Tuesday 6 November 2007


French food has quite a reputation.


I’m not known among my circle of friends as a food critic, but I find eating in France interesting.
I hate their habit of not eating until 7pm at the earliest, by which time I’m usually ready to take a chunk out of the table, and of allowing cats to sit on white table cloths whilst you eat. (My dh chased it, upon which it looked outraged, gave him a filthy look and prowled off to find a more amiable patron.)
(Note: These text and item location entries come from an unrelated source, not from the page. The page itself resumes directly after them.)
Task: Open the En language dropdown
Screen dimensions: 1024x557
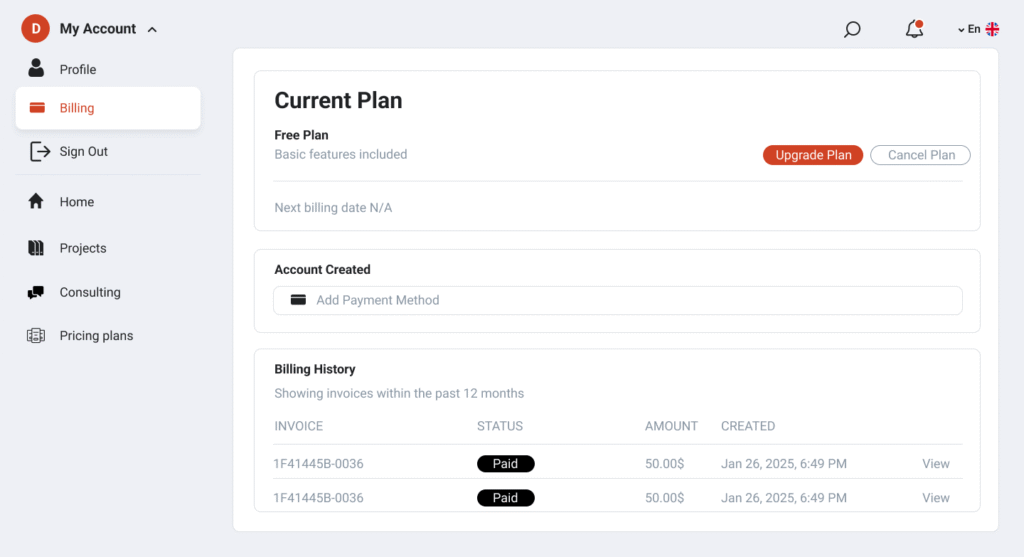Action: pos(969,29)
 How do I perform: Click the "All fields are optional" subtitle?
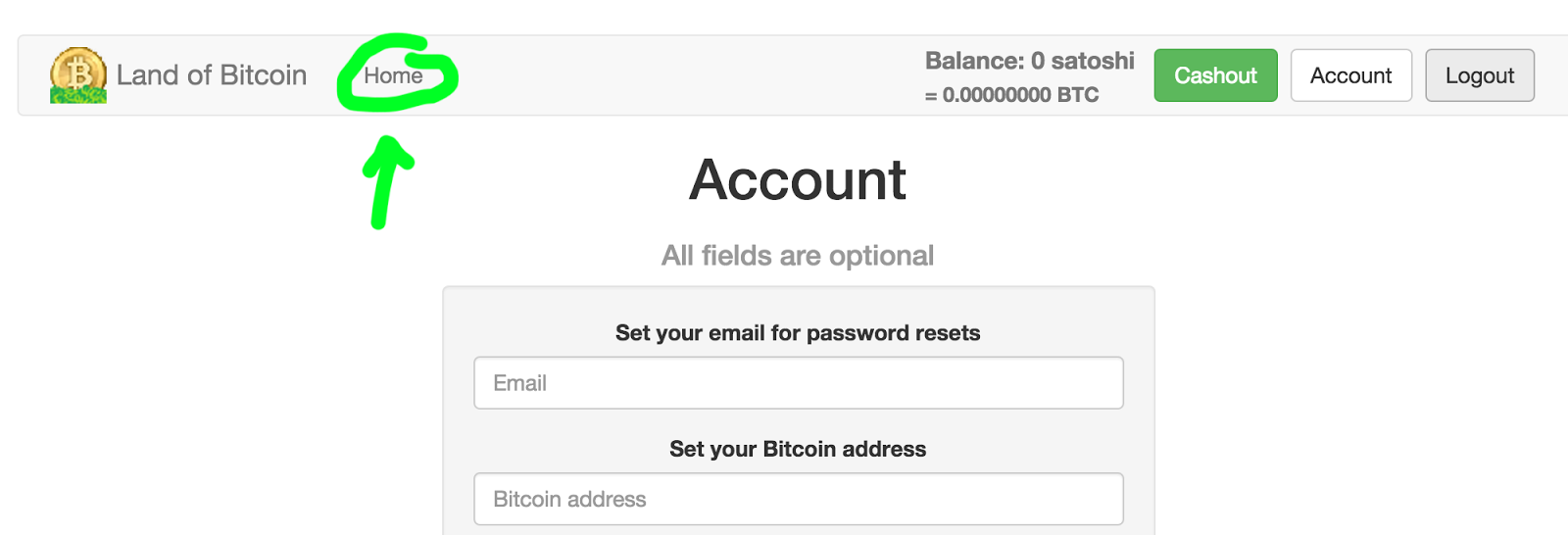click(x=798, y=256)
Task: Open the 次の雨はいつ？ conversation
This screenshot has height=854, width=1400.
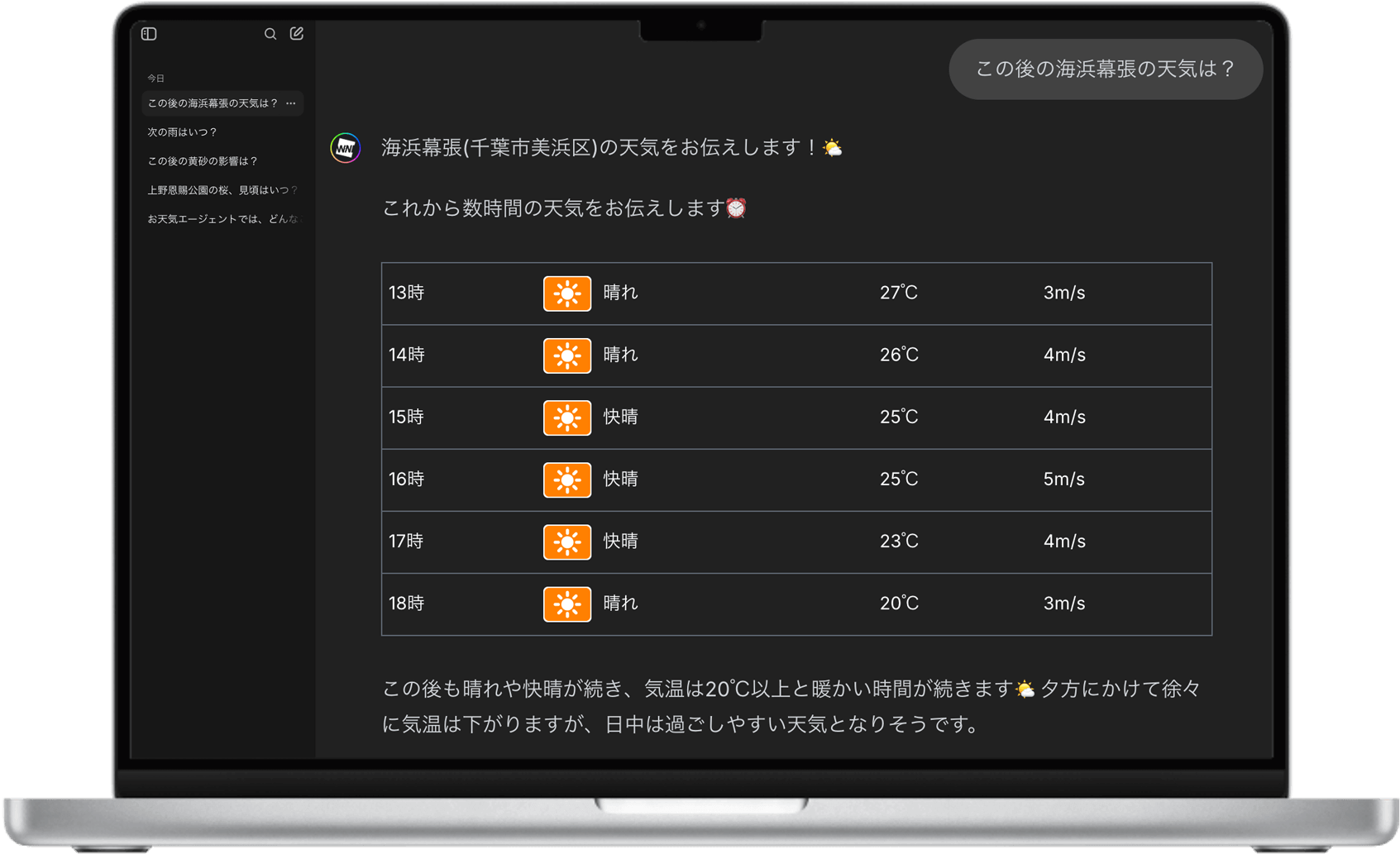Action: [182, 132]
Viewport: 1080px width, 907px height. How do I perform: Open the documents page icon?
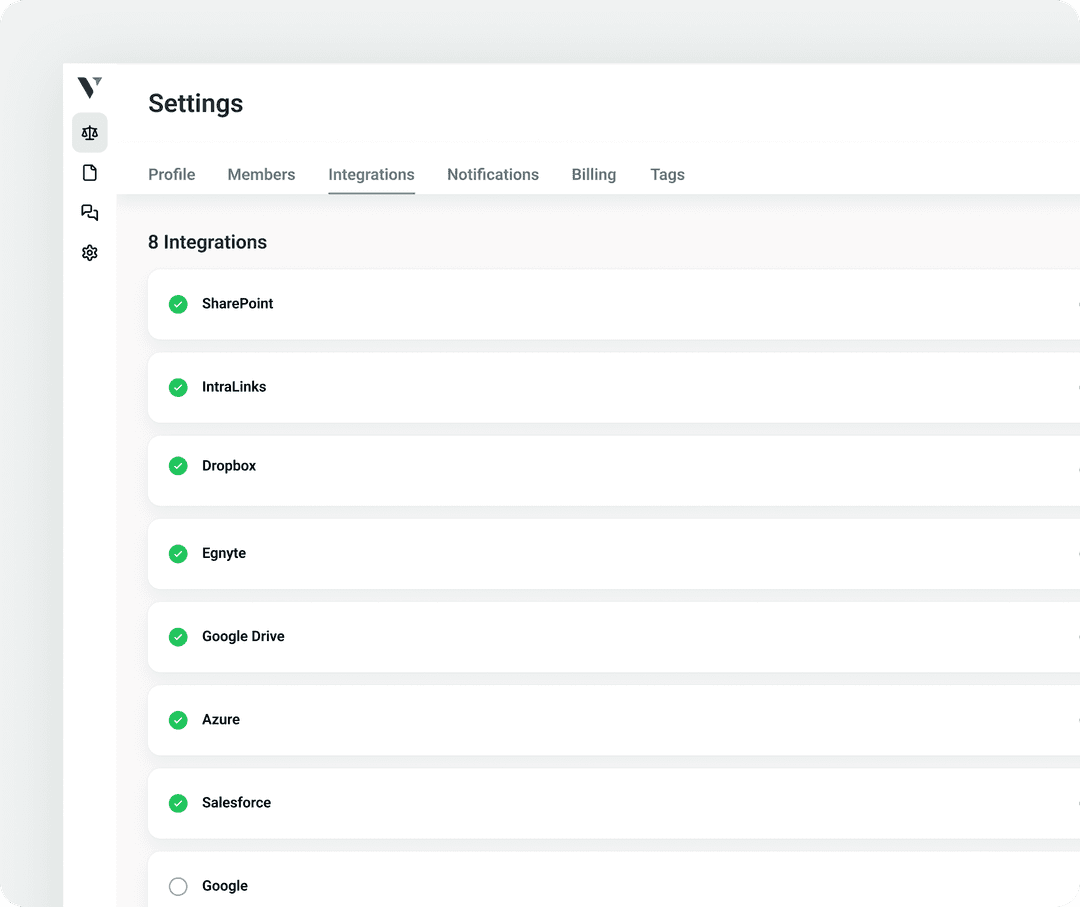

I like their habit of eating outside in the sunshine, of taking time over a meal and rarely, if ever, pressuring a customer to move on and free a table for the next customer. I also love (most of) their crème brûlees. I think of possibly 80, only two have been less than good.

It isn’t that I think their chefs are better than English chefs though they do seem to have more of the good ones than we do. But we’re getting there. French customers seem to have higher expectations than we do, and they are not slow to make their views known.

Their produce does seem to be fresher than ours. Walnuts fell off the trees at our door while we were there, and I collected a huge amount and laid them out on the bolly floor to dry, in a a big flat circle. Almost every night something nudged and rolled those walnuts along the floor, while we were asleep just on the other side of the wall, wondering what was out there.


Farmers harvest vegetables take them to a local market and sell them the same day. Tomatoes bought under these circumstances are gorgeous, and sliced, covered with garlic olive oil and fresh basil and eaten in the sunshine with fresh bread, are just divine. Avocados this year in England have been sorry things, either rock hard or bruised and going brown inside. Bought in Monsieur LeClerc’s supermarket, they were at a peak of perfection, soft and fresh, with skins that were hard and peeled off like thick paper. Prunes from Agen, about 60 miles from Bergerac, were so much more plump and juicy than the ones that come all the way from California.

Bananas came from the Ivory coast, not Costa Rica.

Bergerac is not a huge town. It sits on the Dordogne, not far from the sea, and French rivers provide fresh water fish. Pike is always on the menu, as well as bigger, fatter sardines than we usually see here. LeClerc’s beautifully arranged fish counter is four and five times the size of the counter in my local Tesco, and yet we have the bigger population and are supposed to be a nation of fish eaters. Perhaps we are just a nation of haddock, chip and cod eaters. Mind you, I don’t think I want to go as far as having a tank with live crabs in it just waiting to be selected…

The meat counters boast cuts of meat we never see in my supermarket. Rabbits are always on sale, and boar and duck, with pates and sausages of every variety. My mouth is watering just thinking about it, and do you know, I can remember the different smells of the meat and fruit counters – then there are the bread counters and the patisseries – expensive, but to die for and only to be sampled now and again.

I think it is time for lunch…I’ve talked myself into it.